本編197話目あたりの、旦那様視点です。

 その日は特に変わりのない日だった。まあ強いていつもと違うといえば、部下たちがいつものように無理やり帰宅にくっついてきたことくらいだったかな。

「奥様に〜会わせろ〜!」

「レティお嬢様に〜会わせろ〜!」

「……うるさい」

 やんややんやとせっつく部下たちをあしらいつつ帰宅の準備をする。どうせここで巻いても、こいつらのことだ、なんとしてでもうちにくるだろう。

 疲れて帰るというのに、かわいいヴィオラやバイオレットを部下たちに占領されるのは片腹痛いが、巻くのもめんどくさい。まあ……諦めるか。
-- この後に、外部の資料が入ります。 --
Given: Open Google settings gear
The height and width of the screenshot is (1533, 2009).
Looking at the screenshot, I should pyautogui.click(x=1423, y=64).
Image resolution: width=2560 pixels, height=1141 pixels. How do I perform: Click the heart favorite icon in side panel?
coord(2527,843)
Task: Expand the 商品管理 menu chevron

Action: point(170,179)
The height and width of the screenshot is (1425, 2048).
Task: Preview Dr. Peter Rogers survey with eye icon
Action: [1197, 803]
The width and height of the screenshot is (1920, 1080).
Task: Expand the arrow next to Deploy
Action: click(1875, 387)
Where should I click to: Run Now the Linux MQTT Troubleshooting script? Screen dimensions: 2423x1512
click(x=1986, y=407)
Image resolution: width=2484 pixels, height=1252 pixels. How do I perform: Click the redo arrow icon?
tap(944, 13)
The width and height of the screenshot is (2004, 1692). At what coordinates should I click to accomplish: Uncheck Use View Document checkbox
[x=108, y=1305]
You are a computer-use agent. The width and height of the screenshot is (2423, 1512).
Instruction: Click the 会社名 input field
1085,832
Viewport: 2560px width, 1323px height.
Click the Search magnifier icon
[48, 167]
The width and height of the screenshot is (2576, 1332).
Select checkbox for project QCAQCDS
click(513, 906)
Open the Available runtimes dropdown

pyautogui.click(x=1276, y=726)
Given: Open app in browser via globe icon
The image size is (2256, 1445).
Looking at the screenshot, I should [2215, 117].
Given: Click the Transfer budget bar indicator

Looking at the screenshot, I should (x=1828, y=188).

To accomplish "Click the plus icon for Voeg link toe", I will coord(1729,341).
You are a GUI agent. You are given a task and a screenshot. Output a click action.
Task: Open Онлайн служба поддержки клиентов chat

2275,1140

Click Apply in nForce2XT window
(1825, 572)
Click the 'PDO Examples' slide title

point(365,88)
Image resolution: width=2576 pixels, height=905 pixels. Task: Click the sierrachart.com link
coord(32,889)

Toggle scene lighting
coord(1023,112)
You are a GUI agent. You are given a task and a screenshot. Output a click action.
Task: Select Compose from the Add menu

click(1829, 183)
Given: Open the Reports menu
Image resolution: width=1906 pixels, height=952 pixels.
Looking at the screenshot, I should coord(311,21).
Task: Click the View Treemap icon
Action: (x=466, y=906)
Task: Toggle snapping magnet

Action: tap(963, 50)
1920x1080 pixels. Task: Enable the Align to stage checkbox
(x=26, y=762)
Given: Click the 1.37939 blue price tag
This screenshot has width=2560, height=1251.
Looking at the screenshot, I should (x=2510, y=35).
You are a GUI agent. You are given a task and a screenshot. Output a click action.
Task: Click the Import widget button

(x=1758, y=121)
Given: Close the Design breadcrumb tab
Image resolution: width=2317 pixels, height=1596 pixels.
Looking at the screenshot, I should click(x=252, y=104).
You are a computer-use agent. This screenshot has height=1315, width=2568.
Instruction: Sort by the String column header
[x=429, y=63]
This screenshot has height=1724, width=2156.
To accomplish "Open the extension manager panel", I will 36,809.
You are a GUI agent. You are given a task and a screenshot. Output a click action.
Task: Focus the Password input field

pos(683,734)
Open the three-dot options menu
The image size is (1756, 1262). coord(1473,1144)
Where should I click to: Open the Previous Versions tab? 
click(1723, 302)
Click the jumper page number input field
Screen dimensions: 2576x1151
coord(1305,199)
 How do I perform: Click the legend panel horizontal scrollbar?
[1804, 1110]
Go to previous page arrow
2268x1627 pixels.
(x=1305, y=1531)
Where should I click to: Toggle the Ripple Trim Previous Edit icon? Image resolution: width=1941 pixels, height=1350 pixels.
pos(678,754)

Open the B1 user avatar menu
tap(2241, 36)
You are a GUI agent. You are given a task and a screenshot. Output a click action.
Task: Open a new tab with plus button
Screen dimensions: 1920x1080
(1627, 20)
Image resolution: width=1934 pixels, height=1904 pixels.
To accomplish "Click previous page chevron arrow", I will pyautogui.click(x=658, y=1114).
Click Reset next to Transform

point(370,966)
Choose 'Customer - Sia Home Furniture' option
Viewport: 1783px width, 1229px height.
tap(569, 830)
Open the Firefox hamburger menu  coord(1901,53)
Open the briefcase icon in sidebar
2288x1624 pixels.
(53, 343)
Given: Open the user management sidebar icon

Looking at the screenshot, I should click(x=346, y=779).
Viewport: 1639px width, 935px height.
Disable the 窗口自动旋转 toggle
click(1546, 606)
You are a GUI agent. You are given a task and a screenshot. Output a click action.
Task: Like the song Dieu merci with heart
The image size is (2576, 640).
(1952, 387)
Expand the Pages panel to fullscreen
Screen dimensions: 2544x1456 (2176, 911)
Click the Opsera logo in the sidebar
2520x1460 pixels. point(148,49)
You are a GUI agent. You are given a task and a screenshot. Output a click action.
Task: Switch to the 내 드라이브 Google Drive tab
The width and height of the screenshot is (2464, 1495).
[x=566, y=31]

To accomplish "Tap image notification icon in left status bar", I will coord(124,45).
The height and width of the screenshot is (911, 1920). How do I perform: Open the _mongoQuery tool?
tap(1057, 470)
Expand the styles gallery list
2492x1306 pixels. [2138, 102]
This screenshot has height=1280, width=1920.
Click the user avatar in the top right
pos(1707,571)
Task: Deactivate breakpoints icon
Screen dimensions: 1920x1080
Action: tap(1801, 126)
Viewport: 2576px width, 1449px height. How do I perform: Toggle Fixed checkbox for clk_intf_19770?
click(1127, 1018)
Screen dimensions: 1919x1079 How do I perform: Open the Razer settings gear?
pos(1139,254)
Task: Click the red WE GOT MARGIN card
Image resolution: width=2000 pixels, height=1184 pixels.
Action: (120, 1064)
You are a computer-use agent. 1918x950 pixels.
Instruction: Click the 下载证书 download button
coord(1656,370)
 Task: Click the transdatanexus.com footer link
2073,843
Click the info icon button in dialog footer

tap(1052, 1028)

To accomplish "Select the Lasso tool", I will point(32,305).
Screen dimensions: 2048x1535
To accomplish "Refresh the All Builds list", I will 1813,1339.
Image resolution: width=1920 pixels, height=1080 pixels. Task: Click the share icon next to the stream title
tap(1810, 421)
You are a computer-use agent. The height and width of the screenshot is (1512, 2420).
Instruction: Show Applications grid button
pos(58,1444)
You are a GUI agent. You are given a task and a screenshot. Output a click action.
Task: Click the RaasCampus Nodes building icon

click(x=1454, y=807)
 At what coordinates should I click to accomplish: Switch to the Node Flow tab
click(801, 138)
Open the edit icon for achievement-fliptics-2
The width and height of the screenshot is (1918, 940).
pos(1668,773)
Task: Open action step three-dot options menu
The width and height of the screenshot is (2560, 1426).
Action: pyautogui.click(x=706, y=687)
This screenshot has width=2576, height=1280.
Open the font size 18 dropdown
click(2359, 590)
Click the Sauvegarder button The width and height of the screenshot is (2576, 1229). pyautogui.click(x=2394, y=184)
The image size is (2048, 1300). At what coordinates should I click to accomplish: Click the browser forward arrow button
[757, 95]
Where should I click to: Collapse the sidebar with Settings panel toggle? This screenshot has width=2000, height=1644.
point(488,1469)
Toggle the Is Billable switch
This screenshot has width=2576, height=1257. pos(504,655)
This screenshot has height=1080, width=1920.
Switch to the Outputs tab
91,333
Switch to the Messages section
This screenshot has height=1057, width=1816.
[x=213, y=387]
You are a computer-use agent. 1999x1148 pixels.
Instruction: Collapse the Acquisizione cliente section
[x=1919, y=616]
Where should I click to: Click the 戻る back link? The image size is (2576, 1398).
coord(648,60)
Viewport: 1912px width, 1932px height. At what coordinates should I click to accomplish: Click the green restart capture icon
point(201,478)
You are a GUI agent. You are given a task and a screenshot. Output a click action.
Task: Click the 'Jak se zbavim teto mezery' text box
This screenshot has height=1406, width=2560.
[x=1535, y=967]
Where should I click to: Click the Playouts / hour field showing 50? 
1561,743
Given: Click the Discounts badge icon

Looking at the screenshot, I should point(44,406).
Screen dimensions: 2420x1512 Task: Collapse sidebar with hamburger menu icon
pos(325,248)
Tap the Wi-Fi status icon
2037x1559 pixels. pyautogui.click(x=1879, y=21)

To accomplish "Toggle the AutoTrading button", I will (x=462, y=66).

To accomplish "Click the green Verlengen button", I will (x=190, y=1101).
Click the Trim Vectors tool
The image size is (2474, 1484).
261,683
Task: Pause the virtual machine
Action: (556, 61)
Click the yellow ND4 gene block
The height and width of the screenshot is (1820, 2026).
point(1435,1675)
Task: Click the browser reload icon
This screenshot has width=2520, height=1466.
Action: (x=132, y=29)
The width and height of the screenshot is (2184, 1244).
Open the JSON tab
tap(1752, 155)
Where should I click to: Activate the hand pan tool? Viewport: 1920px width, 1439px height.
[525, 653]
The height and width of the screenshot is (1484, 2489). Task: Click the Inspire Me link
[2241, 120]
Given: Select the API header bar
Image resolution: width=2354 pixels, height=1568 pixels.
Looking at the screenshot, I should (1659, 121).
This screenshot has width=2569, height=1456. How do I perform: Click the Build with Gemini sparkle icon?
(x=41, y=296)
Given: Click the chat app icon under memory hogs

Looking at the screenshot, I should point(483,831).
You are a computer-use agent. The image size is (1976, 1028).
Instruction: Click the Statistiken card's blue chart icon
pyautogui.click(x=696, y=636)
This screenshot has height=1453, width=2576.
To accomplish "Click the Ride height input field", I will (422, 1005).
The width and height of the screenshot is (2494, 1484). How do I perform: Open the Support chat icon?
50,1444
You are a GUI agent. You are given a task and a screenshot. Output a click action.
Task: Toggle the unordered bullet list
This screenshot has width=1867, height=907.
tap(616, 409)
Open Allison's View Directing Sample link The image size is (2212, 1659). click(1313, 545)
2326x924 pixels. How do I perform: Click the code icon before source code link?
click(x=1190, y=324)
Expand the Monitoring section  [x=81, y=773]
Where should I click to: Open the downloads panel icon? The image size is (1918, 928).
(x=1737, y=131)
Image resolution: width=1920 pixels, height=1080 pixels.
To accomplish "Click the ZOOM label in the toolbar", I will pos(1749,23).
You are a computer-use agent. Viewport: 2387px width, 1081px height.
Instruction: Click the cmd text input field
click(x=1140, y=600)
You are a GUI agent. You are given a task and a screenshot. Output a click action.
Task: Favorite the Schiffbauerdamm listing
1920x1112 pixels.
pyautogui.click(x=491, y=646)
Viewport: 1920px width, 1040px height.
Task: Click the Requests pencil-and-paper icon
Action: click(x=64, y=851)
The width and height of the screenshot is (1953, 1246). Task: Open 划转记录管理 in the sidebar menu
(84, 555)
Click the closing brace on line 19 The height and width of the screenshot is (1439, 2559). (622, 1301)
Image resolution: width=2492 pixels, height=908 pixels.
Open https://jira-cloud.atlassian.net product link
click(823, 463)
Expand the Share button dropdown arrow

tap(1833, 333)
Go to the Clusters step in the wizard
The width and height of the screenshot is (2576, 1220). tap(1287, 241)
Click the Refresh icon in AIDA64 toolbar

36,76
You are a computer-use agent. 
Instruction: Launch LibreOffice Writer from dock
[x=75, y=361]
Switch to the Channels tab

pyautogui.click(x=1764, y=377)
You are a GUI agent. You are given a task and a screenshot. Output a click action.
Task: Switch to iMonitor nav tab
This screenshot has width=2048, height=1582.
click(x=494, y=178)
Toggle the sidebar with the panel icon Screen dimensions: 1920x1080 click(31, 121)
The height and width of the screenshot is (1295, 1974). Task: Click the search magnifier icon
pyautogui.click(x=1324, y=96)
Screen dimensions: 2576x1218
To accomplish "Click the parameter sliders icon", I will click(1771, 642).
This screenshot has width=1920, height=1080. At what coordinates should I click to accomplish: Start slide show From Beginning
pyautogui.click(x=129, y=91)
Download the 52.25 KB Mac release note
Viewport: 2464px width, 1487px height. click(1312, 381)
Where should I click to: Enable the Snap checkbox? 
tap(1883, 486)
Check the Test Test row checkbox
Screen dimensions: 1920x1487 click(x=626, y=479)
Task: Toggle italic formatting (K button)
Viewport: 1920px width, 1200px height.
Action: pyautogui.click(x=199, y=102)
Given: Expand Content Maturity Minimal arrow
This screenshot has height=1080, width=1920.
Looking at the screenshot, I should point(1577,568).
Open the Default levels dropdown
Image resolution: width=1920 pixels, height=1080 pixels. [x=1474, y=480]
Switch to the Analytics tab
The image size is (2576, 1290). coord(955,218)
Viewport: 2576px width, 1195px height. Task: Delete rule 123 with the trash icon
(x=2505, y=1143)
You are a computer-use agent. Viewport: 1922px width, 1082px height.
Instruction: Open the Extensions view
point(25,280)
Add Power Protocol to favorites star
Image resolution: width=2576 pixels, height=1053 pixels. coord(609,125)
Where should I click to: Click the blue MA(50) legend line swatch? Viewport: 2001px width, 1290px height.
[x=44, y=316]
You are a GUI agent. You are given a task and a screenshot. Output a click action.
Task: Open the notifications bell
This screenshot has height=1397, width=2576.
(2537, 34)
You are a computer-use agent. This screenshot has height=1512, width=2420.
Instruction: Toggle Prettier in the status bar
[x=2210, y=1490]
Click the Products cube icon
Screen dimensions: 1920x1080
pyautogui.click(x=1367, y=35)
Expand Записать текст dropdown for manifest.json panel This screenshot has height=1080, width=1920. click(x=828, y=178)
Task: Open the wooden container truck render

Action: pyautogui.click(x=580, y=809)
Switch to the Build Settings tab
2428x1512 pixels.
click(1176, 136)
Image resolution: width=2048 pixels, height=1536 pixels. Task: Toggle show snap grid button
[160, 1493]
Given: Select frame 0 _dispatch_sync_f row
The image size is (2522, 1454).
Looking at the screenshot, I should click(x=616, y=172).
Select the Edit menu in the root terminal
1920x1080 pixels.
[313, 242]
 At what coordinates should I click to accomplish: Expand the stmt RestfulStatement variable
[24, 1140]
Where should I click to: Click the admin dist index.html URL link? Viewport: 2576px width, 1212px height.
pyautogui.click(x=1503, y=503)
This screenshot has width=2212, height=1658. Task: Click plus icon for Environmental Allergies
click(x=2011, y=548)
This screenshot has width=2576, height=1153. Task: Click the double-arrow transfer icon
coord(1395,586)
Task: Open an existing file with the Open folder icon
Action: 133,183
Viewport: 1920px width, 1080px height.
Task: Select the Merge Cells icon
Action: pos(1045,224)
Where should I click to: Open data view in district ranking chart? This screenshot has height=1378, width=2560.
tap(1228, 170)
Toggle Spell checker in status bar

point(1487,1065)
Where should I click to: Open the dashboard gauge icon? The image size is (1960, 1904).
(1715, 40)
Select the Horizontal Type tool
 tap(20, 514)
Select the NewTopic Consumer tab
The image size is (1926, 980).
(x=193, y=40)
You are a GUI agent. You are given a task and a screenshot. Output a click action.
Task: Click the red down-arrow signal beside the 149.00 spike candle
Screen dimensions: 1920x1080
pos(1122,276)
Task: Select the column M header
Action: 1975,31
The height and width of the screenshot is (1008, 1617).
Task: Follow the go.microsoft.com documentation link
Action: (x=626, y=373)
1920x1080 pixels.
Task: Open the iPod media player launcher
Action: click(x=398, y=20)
「レティ様、この間見た時よりも大きくなってるんでしょうね〜」

「もっとおしゃべりしてくれないかな」

「あのなぁお前たち。レティがかわいいのは十分……いや、十二分にわかるが、遅くまでお前たちに付き合わせるなよ」

「「「もっちろ〜ん! わかってますって」」」


 屋敷に着くと、いつものようにロータスが出迎えていた。

「おかえりなさいませ」

「ただいま戻った。ヴィオラは?」

「先ほどまでうたた寝をされていたので、もう直ぐいらっしゃるのではないでしょうか」

「そうか」

「それよりも……」

「ああ……」

 ロータスの視線が後ろの部下たちに注がれている。いつもすまない、とは思ってるが、ついてくるものは仕方ない。

「「「「「こんにちは〜!」」」」」

「奥様と〜」

「レティ様に〜」

「会いたくなっちゃいました! あはっ!」

 ロータスは微苦笑で部下たちを見ているが、今頃きっと脳内では、この後どうしようかと考えているのだろう。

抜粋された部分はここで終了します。